The in vitro and in vivo genotoxicity of isotretinoin assessed by cytokinesis blocked micronucleus assay and comet assay.

Isotretinoin is a retinoic acid frequently used in monotherapy or combined with narrow-band ultraviolet B (NBUVB) irradiation to treat patients with acne and psoriasis vulgaris. As both diseases need frequent and/or prolonged therapeutic interventions, the study of the genotoxicity of retinoids becomes important. Our aim was to study the genotoxic effects of isotretinoin alone or combined with NBUVB. In vitro studies were performed in the absence of S9 metabolic activation using blood from five healthy volunteers, incubated 72 h with isotretinoin (1.2-20 μM) (i.e., at concentrations usually achieved in blood with therapeutic doses as well as at higher concentrations). In vivo studies were also performed using blood from two patients with acne and three patients with psoriasis vulgaris treated with isotretinoin in monotherapy (8 or 20mg/day) or combined with NBUVB (20mg isotretinoin/day+NBUVB).

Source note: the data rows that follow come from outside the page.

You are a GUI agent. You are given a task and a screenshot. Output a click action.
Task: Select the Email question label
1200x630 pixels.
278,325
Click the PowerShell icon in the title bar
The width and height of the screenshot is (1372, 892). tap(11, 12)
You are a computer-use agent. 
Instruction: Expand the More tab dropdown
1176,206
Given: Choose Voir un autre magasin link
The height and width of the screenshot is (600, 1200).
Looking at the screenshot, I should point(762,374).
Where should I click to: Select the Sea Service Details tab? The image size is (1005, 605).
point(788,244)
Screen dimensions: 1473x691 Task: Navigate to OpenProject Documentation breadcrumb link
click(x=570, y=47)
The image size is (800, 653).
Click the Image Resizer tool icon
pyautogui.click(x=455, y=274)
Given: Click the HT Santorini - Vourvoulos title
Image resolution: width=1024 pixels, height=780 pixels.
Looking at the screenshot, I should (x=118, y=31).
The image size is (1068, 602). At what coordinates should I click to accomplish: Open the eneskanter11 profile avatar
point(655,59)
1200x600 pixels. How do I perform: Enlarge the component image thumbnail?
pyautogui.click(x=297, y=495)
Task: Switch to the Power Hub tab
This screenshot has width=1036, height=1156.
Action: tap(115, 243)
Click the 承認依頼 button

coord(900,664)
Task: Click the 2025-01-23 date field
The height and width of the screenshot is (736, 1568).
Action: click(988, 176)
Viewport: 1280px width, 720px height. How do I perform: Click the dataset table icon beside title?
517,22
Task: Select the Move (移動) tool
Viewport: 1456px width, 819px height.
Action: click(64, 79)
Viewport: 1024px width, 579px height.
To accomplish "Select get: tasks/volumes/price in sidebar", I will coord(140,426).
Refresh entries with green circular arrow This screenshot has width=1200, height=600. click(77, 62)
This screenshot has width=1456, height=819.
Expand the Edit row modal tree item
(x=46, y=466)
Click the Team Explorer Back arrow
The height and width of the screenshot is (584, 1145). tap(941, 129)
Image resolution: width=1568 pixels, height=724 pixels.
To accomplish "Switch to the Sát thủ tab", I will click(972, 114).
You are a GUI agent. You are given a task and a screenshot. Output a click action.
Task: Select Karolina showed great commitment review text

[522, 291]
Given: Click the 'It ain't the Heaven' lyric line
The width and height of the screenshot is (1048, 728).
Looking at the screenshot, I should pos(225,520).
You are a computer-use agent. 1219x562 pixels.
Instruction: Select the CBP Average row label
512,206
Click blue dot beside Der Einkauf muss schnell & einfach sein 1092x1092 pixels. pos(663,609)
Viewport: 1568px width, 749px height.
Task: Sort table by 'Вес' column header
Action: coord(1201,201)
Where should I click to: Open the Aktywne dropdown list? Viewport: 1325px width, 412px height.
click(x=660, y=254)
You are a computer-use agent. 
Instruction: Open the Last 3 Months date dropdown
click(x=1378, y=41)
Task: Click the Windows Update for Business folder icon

The genotoxic effect was evaluated by the cytokinesis-blocked micronucleus and the comet assays. Our studies showed that isotretinoin alone was not genotoxic when tested in human lymphocytes in vitro and in vivo. There was no clear genotoxic effect in psoriatic patients treated with isotretinoin and NBUVB. The in vitro studies showed that isotretinoin induced apoptosis and necrosis in human lymphocytes at higher doses.